The Spirit of Giving is Strong at Temple Beth El

In August 2020, amidst a global pandemic and right before the High Holy Day season, I began my role as Director of Development and Member Services at Temple Beth El. My husband, Kevin, and I have been members since we moved to Charlotte in 2018, and the opportunity to work alongside TBE’s outstanding clergy and staff was tremendously exciting. 
More than six months into the role, some key observations and lessons about TBE and Charlotte’s Jewish community are apparent to me. 
1.   TBE’s community is so generous. 
When COVID hit, TBE’s leadership had to consider how much the pandemic might impact membership in the coming year, as well as other revenue sources such as rental income. We followed a conservative budget that allowed for a significant decrease in My Temple Commitment (annual membership income), due to anticipated financial challenges among congregants due to the pandemic. The community responded with a resounding cry – one that said, “TBE is important to my family, and I am committed to this congregation.” As we face the beginning of another uncertain fiscal year, we feel confident that the congregation will again rise to the occasion, ensuring the continuity of TBE’s staff and community. 
2. The Jewish Federation of Greater Charlotte is full of menschen. 
While I have been fortunate to see the leadership and partnership of the Federation first-hand before this role (primarily due to my experience in the most recent cohort of the Bernstein Leadership Group), our Federation took it to another level this year. In addition to the Federation’s annual allocations, the emergency grants provided to the community immediately after the pandemic began, as well as the creation of the new Adaptation and Transformation Fund, show a level of compassion and acumen that I will never take for granted. At TBE, funds from the Federation in 2020 allowed us to pivot to online programming and hire a Social Justice Outreach Coordinator, who will build on our tikkun olam work. We are so thankful. 
3. Partnership is powerful. 
One of the most exciting aspects of this role is being part of a congregation that is so intertwined with other communities, both locally and nationally. As our congregation is a member of the Union for Reform Judaism, I participate in professional meetings with other development and/or membership directors at congregations around the country, who are asking the same questions we are. Additionally, I have benefitted greatly from the partnership and experience of working with our friends at the Foundation for the Carolinas and the Foundation for the Charlotte Jewish Community, in particular, Phil Warshauer and Doug Benson.
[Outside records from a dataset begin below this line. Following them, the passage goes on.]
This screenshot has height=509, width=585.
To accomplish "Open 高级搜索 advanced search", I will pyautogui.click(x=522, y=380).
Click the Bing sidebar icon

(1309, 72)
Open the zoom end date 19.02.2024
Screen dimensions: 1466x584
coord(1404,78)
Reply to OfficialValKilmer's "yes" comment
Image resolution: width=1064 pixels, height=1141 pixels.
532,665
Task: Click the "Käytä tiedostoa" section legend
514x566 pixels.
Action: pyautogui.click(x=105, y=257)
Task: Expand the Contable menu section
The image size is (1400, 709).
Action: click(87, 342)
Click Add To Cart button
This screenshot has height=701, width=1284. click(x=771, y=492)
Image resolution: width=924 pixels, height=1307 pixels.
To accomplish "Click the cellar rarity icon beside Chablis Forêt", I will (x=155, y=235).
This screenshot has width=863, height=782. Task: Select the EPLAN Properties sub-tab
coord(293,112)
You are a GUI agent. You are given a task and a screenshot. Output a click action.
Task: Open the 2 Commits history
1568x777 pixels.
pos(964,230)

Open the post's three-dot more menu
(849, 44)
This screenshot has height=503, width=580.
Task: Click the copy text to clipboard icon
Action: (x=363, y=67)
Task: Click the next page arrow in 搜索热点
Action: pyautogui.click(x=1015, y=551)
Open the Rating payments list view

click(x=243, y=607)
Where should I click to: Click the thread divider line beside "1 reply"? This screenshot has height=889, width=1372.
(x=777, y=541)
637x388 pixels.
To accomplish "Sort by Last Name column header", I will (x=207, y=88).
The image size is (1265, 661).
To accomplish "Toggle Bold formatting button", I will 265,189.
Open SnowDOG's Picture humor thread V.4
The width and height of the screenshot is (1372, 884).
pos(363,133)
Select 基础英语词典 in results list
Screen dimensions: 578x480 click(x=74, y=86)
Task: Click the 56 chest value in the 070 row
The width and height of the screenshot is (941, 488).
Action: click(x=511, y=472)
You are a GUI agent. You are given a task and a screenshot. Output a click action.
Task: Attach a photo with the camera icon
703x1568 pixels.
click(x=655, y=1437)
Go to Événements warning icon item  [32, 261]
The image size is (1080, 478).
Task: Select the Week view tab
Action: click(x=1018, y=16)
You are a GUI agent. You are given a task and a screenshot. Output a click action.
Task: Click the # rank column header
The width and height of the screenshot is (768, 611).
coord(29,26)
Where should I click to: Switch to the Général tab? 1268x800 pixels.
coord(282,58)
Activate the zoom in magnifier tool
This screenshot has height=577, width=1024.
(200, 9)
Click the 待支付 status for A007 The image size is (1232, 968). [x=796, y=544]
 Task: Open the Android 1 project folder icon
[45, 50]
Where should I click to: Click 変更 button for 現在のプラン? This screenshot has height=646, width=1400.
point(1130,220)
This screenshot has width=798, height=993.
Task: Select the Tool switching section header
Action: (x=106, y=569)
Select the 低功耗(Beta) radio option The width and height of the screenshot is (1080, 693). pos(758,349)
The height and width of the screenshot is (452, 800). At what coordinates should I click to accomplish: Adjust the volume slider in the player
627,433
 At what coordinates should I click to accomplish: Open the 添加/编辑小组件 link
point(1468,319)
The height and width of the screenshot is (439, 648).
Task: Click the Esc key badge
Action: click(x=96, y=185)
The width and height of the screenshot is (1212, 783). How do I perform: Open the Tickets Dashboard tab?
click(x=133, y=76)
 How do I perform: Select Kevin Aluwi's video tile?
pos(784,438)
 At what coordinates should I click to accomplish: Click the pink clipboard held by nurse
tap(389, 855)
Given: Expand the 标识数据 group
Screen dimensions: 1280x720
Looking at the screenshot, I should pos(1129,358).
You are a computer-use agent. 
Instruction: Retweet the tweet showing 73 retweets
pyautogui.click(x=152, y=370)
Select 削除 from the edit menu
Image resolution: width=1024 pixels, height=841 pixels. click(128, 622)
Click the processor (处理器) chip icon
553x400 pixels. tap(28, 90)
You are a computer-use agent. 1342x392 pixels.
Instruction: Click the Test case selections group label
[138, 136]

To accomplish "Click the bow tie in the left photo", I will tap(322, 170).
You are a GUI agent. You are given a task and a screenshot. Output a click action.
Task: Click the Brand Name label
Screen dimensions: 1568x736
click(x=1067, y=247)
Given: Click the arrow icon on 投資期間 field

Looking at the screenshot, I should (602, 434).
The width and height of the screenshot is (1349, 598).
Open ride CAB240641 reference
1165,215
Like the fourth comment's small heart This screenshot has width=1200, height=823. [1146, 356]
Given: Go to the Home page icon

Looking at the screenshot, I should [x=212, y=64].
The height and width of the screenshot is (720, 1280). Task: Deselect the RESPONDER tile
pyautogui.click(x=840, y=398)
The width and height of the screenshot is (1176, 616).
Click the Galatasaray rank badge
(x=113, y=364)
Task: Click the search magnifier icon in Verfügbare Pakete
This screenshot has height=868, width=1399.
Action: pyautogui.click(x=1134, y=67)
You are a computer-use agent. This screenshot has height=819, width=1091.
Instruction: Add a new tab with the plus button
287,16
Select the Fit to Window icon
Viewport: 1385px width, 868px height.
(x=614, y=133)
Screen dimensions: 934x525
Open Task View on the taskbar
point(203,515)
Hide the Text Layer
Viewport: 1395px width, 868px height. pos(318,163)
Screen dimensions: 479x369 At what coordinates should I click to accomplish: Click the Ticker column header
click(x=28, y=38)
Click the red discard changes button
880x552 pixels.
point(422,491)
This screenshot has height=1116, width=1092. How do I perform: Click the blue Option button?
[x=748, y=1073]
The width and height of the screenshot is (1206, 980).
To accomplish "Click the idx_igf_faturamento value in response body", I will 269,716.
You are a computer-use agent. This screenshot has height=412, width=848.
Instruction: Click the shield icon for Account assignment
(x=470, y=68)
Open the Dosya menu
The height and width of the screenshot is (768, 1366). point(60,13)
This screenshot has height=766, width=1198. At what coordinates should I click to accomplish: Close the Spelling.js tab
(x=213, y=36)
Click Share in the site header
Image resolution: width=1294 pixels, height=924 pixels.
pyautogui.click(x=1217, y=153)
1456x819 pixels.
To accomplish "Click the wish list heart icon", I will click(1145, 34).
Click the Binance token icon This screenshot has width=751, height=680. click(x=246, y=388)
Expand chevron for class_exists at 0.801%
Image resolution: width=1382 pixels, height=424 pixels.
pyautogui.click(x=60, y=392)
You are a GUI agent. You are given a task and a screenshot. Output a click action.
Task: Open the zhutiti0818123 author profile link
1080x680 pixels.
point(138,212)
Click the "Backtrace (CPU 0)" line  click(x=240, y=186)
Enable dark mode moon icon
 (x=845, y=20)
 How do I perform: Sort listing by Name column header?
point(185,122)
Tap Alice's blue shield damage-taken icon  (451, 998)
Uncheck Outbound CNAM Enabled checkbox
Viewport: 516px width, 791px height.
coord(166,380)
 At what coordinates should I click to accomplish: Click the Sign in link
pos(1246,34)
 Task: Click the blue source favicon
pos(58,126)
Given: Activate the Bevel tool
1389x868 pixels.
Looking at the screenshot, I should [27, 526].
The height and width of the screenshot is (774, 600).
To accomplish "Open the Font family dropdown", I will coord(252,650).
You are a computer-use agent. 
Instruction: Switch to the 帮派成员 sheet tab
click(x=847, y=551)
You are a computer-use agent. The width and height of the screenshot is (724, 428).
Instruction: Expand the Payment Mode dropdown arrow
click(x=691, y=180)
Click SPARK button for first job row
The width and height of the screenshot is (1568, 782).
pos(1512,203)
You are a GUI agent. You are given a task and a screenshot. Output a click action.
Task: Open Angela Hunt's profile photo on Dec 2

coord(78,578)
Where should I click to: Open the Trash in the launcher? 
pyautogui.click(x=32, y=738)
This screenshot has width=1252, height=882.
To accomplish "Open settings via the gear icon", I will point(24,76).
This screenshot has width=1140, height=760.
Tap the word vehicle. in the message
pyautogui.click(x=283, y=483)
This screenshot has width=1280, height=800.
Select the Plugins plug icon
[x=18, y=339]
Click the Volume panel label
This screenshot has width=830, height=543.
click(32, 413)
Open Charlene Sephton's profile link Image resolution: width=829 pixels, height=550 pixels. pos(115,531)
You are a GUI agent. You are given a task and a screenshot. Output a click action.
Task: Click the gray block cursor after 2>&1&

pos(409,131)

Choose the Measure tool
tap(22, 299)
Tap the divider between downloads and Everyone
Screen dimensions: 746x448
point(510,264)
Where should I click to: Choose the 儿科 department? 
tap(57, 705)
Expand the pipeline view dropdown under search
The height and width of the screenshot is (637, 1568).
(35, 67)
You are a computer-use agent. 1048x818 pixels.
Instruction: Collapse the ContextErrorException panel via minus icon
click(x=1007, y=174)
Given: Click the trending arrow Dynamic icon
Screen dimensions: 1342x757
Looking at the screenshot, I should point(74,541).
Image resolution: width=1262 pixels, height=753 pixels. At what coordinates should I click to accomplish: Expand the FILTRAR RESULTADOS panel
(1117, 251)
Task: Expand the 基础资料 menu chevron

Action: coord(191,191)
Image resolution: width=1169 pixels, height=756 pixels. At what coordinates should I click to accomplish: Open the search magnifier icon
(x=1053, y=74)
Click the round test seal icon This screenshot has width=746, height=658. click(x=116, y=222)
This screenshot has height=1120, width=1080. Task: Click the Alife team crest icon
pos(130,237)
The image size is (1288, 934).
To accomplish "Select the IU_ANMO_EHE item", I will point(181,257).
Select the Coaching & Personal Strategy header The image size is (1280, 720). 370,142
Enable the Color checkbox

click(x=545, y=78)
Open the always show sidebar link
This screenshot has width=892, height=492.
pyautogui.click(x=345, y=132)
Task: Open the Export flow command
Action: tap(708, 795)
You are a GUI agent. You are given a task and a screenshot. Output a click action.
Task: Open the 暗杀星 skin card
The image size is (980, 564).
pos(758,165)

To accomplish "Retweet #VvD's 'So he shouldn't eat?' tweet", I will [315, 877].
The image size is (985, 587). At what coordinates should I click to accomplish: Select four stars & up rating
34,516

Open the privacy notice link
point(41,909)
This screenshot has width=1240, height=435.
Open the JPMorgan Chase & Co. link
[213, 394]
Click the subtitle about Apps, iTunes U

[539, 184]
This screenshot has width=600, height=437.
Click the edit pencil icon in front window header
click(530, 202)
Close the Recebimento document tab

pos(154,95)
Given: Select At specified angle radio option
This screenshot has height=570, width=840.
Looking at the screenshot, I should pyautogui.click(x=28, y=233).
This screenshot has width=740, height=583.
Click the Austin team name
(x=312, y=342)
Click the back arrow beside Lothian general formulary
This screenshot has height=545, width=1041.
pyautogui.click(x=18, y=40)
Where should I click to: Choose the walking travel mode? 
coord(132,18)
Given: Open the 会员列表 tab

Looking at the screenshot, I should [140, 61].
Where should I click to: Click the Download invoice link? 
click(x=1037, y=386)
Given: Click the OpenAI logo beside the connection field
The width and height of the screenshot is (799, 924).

As both congregants and professionals in the philanthropic space, their support has been invaluable. Connecting with others in similar roles always helps to feel more connected and less isolated. 
4. Building relationships in a pandemic is rough. 
This one almost needs no explanation. While I have been a member of TBE for a few years, there are so many congregants I still need to meet, and the pandemic has not made this easy. Through phone calls and online meetings, Shabbat services, and delivering mishloach manot to our new members, I have made some inroads, but there is still a long way to go. Many of us are struggling to build new relationships during this time, and my suggestion is that we continue putting ourselves out there. Everyone is looking for connection, and even when we think we are suffering from “Zoom fatigue,” human interaction is priceless. 
5. There is nothing like a dedicated team of lay leaders. 
I am so deeply inspired by the commitment of TBE’s lay leaders. From baking 100+ hamantaschen to deliver to the aforementioned new members, making phone calls to those who had not renewed their My Temple Commitment, being all-in on an online Purim shpiel, sending out cards of condolence to those who have lost loved ones…the list goes on and on. I am consistently in awe of our Development Committee, who are truly the experts on the generosity and capacity of our community. It has been wonderful to learn from and be guided by them in these first months on the job, and I look forward to continuing to build our partnership. 
Todah rabah for the warm welcome to this role, and I look forward to meeting even more members of our community, professionals and congregants alike, during the next six months and beyond.